Dr. Mohamed Amara

  (Ecole Supérieure des Sciences Economiques et Commerciales de Tunis, Université de Tunis / Tunisia)

Mohamed Amara received his master’s degree in economic modeling from the Higher Institute of Management of Tunis in 2004, before undertaking a PhD in Geography at the university of Paris I and a PhD in management (quantitative Methods) at the university of Tunis in 2010. In 2016 Dr. Amara joined the Department of Economics of Higher School of Economic and Commercial Sciences of Tunis as an associate professor of quantitative methods. From January to March 2019, he was a Research Follow in the department of Economics at the university of Oxford. Amara’s research focuses on development economics, regional sciences, labor market, youth and gender in MENA region, and applied micro-econometrics. He has published in a range of journals on a variety of topics such as the Annals of Regional Science, Social Indicators Research, Annals of Economic and Statistics, Papers in regional science, Middle East development Journal, and Letters in Spatial and Resource Sciences.

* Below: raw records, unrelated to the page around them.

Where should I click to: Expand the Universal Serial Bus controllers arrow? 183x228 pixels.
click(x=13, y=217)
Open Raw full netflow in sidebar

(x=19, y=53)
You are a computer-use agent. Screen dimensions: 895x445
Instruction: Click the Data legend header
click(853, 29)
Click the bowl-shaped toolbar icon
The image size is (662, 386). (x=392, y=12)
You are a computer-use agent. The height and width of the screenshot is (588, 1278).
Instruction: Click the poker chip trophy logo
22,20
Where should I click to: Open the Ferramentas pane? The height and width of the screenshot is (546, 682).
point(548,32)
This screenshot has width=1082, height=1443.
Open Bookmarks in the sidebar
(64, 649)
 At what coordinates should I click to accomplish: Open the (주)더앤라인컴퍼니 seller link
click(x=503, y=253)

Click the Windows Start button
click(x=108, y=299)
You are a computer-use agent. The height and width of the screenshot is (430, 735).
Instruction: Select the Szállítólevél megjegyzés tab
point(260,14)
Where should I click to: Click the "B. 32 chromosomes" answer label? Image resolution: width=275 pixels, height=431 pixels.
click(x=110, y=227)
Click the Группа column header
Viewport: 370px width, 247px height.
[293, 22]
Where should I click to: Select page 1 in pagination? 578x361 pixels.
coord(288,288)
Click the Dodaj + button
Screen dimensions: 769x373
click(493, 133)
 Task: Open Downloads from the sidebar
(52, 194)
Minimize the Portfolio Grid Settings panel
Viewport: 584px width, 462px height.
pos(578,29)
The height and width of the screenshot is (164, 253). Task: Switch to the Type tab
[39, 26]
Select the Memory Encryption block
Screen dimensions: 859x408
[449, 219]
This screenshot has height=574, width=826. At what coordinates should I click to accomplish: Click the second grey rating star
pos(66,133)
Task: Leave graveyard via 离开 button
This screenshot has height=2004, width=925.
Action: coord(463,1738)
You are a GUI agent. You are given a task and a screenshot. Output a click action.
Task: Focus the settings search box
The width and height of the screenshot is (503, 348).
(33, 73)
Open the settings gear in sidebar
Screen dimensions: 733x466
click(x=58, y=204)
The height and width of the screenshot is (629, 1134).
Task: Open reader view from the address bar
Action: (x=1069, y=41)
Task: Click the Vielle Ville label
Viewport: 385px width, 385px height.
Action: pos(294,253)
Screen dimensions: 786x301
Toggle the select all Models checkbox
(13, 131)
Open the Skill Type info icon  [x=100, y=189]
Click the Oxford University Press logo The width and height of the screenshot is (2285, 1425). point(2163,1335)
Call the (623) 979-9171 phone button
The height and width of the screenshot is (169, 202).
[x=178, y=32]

Project Inequality & Mobility

Migrants from sub-Saharan Africa in Tunisia: a storm in a teacup ?

The issue of migrants from sub-Saharan Africa in Tunisia has been the subject of an open national debate, widely reported by the media since the Arab uprisings of 2011. The outbreak of the Libyan conflict at the end of February 2011, pushed many hundreds of thousands of foreign workers to move to Tunisia in the hope of returning to their countries. Since 2014, the number of Sub-Saharans has tripled raising  a serious problem of their social and economic integration in Tunisia. In fact, the arrival of migrants results in an increase in the overall labor supply of the workforce. The resulting supply are driven by the degree of substitutability or complementarity between immigrant labor, locally produced labor, and the other factors of production. The purpose of this study is to analysis the economic and social integration of sub-Saharan immigrants into local labor markets in Tunisia. Using 2014 population Census data and the unique first national survey on International Migration (Tunisia Households International Migration Survey – 2021 Tunisia – HIMS), we examine labor market integration patterns of sub-Saharans migrants compared to local residents with a focus on migration flows taking place after the Tunisian uprising of 2010-11.